:: What you need to do ::
Rewrite the rows from the line with "The height and width of the screenshot is (750, 1568)." through the end of the rows, switching "column header" to "column heading" and leaving everything else unchanged.

# START OF Extracted material

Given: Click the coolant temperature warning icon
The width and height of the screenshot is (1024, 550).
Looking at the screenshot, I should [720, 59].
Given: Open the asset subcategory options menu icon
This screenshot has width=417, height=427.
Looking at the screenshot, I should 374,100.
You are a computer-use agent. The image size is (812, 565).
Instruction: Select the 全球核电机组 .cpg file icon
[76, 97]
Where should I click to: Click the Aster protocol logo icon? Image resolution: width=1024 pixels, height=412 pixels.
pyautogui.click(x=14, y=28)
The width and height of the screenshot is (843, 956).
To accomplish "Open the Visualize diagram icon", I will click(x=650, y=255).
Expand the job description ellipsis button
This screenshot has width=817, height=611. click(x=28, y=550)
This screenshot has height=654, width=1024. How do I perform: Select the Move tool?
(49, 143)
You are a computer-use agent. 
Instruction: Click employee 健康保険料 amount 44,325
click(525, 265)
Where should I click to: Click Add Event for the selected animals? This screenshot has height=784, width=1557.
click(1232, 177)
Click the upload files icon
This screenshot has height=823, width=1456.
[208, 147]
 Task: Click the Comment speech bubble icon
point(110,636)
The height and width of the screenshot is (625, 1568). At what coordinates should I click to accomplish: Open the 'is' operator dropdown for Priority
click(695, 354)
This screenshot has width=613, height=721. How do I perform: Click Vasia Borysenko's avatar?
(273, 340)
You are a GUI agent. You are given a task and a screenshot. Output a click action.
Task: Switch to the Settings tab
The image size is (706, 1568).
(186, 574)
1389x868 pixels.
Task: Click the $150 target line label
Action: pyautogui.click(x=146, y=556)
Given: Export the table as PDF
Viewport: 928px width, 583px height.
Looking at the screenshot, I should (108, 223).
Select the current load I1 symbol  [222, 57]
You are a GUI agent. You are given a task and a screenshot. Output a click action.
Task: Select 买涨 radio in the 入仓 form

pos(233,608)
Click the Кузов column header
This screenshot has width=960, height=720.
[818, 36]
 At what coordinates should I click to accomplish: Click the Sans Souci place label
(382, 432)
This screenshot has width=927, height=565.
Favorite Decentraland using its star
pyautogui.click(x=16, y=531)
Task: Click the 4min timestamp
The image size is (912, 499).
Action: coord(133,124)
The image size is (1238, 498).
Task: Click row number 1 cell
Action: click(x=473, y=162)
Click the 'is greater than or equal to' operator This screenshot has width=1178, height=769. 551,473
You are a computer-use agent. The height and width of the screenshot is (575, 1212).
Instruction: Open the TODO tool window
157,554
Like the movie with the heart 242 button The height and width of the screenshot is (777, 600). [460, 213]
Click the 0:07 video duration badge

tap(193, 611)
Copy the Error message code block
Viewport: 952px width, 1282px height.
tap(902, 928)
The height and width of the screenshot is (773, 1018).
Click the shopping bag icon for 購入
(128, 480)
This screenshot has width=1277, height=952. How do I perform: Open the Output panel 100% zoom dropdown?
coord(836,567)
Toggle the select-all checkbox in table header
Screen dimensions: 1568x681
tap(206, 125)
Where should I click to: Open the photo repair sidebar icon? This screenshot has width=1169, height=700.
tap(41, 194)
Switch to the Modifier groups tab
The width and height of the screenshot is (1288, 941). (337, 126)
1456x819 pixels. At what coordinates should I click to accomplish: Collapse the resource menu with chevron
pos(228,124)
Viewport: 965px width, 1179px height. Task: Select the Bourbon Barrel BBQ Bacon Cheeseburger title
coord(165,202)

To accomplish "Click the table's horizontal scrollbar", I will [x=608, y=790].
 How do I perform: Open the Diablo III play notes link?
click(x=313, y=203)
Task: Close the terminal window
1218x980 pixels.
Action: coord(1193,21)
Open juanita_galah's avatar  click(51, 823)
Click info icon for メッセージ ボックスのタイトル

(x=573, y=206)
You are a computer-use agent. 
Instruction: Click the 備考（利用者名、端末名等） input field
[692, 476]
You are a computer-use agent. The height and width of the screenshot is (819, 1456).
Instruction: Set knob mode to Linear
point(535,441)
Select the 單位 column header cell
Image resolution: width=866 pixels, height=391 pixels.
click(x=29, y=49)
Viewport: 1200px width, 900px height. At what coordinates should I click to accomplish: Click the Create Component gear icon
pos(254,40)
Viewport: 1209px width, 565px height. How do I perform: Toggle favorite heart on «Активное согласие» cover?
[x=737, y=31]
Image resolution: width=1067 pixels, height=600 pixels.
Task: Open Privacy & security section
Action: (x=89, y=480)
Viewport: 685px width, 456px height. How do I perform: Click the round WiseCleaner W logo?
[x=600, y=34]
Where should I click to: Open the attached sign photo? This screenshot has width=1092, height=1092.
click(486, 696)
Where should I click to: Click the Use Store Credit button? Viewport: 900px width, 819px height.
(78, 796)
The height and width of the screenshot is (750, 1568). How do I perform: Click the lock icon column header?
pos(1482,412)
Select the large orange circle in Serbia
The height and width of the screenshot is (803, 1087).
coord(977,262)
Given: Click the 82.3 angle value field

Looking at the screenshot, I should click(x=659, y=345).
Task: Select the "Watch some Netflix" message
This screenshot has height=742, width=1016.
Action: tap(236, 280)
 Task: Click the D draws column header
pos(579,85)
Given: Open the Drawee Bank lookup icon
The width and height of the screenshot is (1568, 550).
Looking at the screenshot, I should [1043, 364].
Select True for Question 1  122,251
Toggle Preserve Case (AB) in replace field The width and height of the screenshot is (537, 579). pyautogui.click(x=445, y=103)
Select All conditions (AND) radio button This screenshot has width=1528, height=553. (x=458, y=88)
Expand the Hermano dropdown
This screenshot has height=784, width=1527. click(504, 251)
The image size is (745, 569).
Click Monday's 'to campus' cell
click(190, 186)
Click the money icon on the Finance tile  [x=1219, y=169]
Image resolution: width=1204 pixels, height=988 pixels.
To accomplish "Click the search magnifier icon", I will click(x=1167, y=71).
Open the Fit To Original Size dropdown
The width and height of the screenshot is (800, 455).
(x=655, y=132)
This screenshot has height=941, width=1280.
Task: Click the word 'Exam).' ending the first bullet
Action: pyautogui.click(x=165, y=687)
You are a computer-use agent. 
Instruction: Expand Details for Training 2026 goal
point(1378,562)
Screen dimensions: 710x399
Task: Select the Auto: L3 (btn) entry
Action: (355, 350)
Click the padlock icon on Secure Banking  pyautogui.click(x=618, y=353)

# END OF Extracted material

:: Written response ::
The height and width of the screenshot is (750, 1568). How do I perform: Click the lock icon column heading?
pos(1482,412)
Select the large orange circle in Serbia
The height and width of the screenshot is (803, 1087).
coord(977,262)
Given: Click the 82.3 angle value field

Looking at the screenshot, I should click(x=659, y=345).
Task: Select the "Watch some Netflix" message
This screenshot has height=742, width=1016.
Action: tap(236, 280)
 Task: Click the D draws column heading
pos(579,85)
Given: Open the Drawee Bank lookup icon
The width and height of the screenshot is (1568, 550).
Looking at the screenshot, I should [1043, 364].
Select True for Question 1  122,251
Toggle Preserve Case (AB) in replace field The width and height of the screenshot is (537, 579). pyautogui.click(x=445, y=103)
Select All conditions (AND) radio button This screenshot has width=1528, height=553. (x=458, y=88)
Expand the Hermano dropdown
This screenshot has height=784, width=1527. click(504, 251)
The image size is (745, 569).
Click Monday's 'to campus' cell
click(190, 186)
Click the money icon on the Finance tile  [x=1219, y=169]
Image resolution: width=1204 pixels, height=988 pixels.
To accomplish "Click the search magnifier icon", I will click(x=1167, y=71).
Open the Fit To Original Size dropdown
The width and height of the screenshot is (800, 455).
(x=655, y=132)
This screenshot has height=941, width=1280.
Task: Click the word 'Exam).' ending the first bullet
Action: pyautogui.click(x=165, y=687)
You are a computer-use agent. 
Instruction: Expand Details for Training 2026 goal
point(1378,562)
Screen dimensions: 710x399
Task: Select the Auto: L3 (btn) entry
Action: (355, 350)
Click the padlock icon on Secure Banking  pyautogui.click(x=618, y=353)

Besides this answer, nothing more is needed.